Text →
>> START

Sunday, 6 April 2008

Toronto Singapore Film Festival 08 Day 2 - Saturday April 5/08


The second day of the Toronto Singapore Film Festival brought us a variety of films from comedies, to films surrounded in violence to contemplative dramatic explorations. Each screening included a short and a feature centred on one of these themes.

(Jacen Tan, writer/director/producer of Zo Gang)

Zo Gang
Writer/Director/Producer: Jacen Tan
Cast: Wesley Wong
9 minutes

Impressions: This hilarious short follows a man who has a life ambition to work in film but has to Zo Gang (go work) at a regular job. We follow him on his journey as he comments on the state of his own life as well as film stereotypes and pitfalls. A fantastic and humorous film.

>> END

What to work on → Continue the write-up of the festival's second day from the point where it stops.

Collected data →
>> START

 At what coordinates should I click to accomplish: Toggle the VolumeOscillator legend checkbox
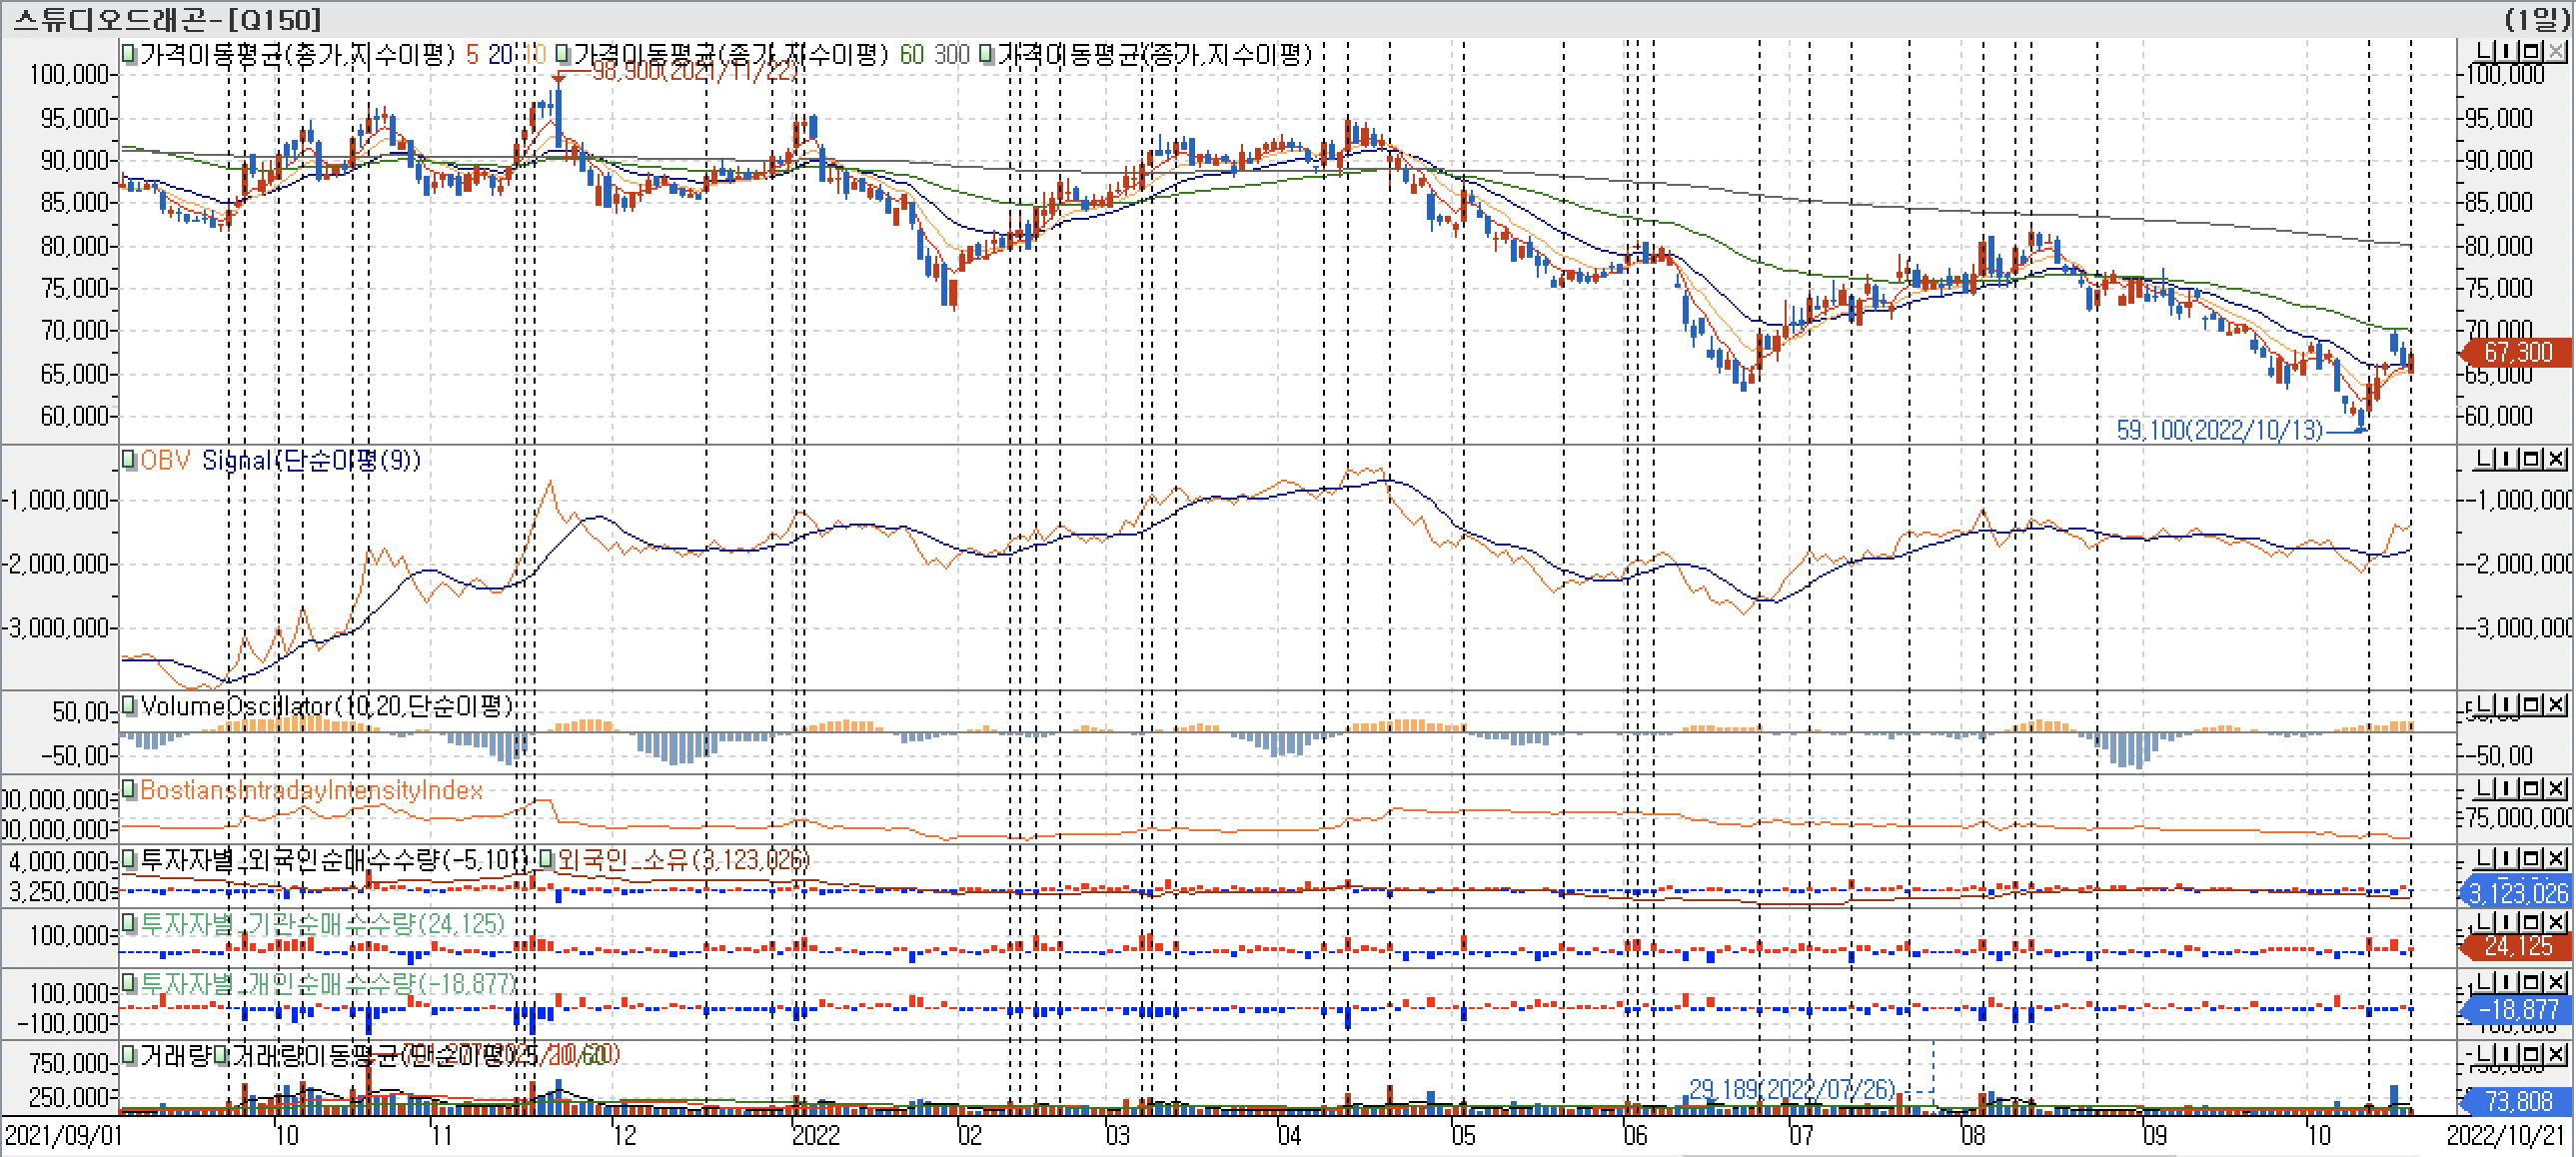[129, 706]
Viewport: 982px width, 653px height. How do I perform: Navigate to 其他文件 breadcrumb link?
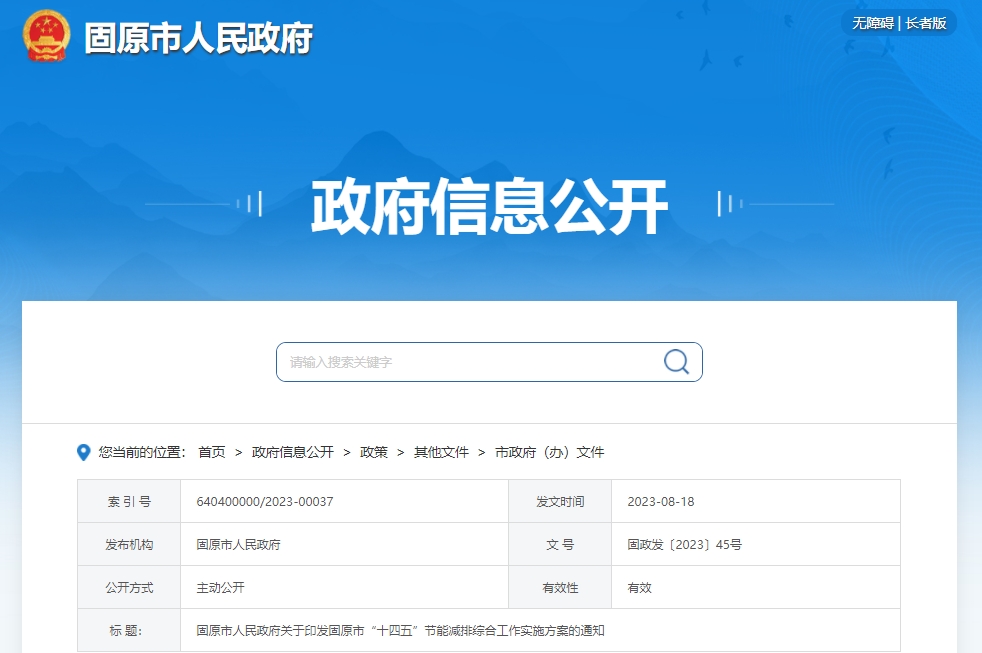click(x=441, y=453)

>> END

Final result →
Q&A Highlights: The script was written in 2-3 hours and reflects what was on Jacen Tan's mind at that time. The main actor is a cameraperson, and the film was made over the period of a month (as they had to zo gang). Jacen Tan said he hopes it reminds Singaporeans of home.

Zo Gang can be seen here on the, also check out Jacen Tan's filmography for more information on his work

Just Follow Law
Dir: Jack Neo
Cast: Fann Wong, Gurmit Singh, Brandon Wong, Suhaimi Yusof, Lina Ng, Amy Cheng, Moses Lim, Steven Woon

Impressions: Just Follow Law is a fantastic film set in the world of red tape and the lives of two civil servants. Although the film is steeped firmly in the comedic world of their daily work life, it easily presents touching moments and all the while comments on class issues and family dynamics. Overall, it makes you question the value of following the rules, even when they are to your favour.

See the trailer for Just Follow Law on YouTube here

(Kelvin Sng, writer/director of Kichiro)

Writer/Director: Kelvin Sng
Cast: Ken Makio, Andie Chen
20 minutes

Impressions: This violent and expressive short explores the new friendship of two young men who both have a thirst for violent films and superficial families. Although I found it was rather hard to watch at some points, it did strike home a strong message and is an impressive film.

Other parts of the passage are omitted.